Cari Blog Ini

Senin, 31 Oktober 2011

Kisah sepanjang jalan

Senin, 31 Oktober 2011...
ketika entah untuk yang kesekian kalinya aku menangis bagai anak kecil yang mengharapkan permen coklat dari sang Ibu. 
Ahhh... Ibu.. Mama... Bunda... atau apalah ...
sudah lama tak bertemu. Lama tak memanggil sebutan itu lagi semenjak aku berada di tempat ini. Bagaikan penjara besar yang senantiasa mengurung ku dalam himpitan yang tak berujung. Lama sudah kunantikan hari-hari dimana aku bermalas-malasan. Menghabiskan waktu hanya dengan tidur dan makan snack, jalan-jalan bersama mama dan papa, dibelikan ini dan itu, nonton tv bersama adik, dan bermain bersama anjing-anjing kecil ku menghabiskan sore yang indah. Ahhhh.. itu dulu. sudah lama ketika aku masih duduk di bangku SMP. Sering melamun, "Akan jadi apakah aku nanti? Banyak piala yang ku menangkan. Bukannya sombong. Tapi aku bangga. Di samping itu mama selalu mendukung segala usaha dan jerih payah ku." Papa cuma bisa bilang, " Ahhh  kamu itu cuma pemenang daerah. Menangnya di 'kandang' sendiri aja." Dan Mama selalau bilang, "Mau jadi apa ya anak perempuan mama yang paling tua ini?"... Lalu saat itu aku mengambil keputusan untuk mengalahkan tantangannya, aku bertekad untuk membuktikan pada mereka kalau aku juga bisa membuat mereka lebih bangga daripada itu.

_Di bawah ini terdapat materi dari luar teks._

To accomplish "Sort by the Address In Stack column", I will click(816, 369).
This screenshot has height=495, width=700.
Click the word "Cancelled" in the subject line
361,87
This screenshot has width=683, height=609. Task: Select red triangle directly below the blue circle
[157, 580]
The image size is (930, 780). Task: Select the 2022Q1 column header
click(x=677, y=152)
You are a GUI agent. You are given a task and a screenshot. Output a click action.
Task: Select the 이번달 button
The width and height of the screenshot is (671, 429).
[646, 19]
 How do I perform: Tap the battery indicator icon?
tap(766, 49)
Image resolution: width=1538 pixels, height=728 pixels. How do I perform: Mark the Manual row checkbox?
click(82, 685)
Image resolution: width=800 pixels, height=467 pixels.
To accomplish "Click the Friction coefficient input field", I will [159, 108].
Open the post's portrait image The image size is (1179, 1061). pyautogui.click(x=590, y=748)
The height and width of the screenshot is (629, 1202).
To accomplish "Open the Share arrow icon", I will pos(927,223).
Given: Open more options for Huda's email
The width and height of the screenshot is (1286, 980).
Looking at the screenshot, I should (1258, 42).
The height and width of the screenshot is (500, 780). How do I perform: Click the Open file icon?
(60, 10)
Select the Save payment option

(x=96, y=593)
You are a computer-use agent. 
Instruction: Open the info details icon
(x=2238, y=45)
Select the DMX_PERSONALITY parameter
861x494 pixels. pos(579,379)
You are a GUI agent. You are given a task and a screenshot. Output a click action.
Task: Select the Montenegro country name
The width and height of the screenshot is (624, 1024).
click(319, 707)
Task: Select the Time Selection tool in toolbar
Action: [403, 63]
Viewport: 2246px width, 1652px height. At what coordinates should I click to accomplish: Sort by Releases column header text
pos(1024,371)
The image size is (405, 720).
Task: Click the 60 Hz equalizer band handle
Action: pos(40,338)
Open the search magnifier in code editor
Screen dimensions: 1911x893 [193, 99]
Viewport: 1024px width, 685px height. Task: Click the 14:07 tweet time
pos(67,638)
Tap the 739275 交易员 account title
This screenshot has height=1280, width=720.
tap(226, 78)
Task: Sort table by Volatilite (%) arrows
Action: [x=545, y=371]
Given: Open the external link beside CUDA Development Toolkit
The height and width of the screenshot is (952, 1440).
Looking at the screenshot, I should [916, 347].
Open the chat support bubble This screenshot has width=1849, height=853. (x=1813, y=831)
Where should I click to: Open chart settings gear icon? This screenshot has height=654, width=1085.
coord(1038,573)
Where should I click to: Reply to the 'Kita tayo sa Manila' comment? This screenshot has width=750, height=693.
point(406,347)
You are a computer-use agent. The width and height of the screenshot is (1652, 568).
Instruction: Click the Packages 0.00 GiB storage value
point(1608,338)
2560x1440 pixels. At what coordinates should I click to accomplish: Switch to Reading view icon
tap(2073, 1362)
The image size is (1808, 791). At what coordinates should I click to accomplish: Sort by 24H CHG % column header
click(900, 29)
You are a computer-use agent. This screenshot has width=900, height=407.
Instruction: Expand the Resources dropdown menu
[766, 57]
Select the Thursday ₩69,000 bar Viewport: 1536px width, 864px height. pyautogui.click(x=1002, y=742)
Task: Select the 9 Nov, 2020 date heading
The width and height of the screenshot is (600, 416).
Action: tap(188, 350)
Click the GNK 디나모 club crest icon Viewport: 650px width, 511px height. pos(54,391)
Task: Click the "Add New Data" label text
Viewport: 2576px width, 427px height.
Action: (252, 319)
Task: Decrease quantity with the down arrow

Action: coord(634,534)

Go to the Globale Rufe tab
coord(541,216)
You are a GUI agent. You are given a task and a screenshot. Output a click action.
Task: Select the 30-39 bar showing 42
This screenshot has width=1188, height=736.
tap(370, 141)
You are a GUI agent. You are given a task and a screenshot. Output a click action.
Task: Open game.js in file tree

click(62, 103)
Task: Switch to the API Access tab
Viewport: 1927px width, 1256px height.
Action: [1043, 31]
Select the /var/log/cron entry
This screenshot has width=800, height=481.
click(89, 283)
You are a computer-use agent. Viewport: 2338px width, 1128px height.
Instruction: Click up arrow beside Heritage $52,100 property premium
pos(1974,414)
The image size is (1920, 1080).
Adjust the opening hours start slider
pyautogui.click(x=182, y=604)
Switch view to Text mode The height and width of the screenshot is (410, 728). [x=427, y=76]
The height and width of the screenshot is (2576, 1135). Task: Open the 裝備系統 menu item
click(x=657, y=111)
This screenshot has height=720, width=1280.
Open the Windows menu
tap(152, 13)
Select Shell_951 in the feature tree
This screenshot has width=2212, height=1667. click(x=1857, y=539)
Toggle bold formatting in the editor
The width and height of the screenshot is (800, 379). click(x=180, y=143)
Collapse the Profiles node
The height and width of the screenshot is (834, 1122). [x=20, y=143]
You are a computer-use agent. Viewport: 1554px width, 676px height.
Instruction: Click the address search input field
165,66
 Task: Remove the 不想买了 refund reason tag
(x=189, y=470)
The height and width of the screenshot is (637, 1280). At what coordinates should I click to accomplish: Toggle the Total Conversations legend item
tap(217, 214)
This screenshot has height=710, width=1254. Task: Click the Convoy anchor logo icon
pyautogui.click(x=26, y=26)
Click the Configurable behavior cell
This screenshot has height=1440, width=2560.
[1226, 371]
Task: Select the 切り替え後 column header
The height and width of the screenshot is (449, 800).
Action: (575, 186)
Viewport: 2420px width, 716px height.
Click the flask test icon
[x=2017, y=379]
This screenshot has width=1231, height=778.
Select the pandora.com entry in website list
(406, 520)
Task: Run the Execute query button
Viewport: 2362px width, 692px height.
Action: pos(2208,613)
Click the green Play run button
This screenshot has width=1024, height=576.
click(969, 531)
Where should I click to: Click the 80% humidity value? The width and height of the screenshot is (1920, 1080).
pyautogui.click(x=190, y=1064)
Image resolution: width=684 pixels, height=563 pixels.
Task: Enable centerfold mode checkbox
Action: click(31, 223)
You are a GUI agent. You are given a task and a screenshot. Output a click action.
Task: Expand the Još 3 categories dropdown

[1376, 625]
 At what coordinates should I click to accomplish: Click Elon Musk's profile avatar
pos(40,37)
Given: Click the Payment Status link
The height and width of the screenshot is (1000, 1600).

Ya. Aku terlahir dalam keluarga yang bisa dibilang "kumpulan orang-orang sukses". Kakek adalah satu-satunya provokator untuk menjadikan anak cucunya seperti dia. Berada dalam jalur kemenangan tingkat tinggi. Yang dulunya selalu menjadi juara kelas, hingga mencapai gelar profesor. 

Tante, orang yang selalu dibanggakan mama. Karena kecerdasannya, kini bisa sukses dan dapat hidup mewah. Anak-anak nya pun juga begitu. Memperoleh prestasi yang sangat membanggakan. Di bidang musik maupun ilmu pasti. Dari 4 bersaudara, hanya Mama yang biasa-biasa saja. Jadi guru ya disyukuri saja. yang penting sejahtera. Tapi mama ingin kedua anak perempuannya tidak seperti dia, harus bisa lebih sukses daripada mamah.

Dan papah... satu-satunya orang di antara sanak saudaranya bisa sukses seperti sekarang. Papa selalu berusaha memperoleh jabatan tertinggi di kantor atau memperoleh penghasilan sebanyak mungkin.

Adikku, Ori. Salah satu cucu kebanggaan Kakek. Adik kecil yang selalu diminta Kakek bercerita untuknya. Walaupun nakal, tapi adikku ini selalu menjadi juara 1 di kelasny dan menjadi kebanggaan guru-guru.

Aku?
Bagaimana dengan aku?


Setahun yang lalu... aku rasa ini semua sudah pilihan yang tepat.
Tapi sepertinya entah kenapa mulai ada perasaan menyesal di balik itu semua.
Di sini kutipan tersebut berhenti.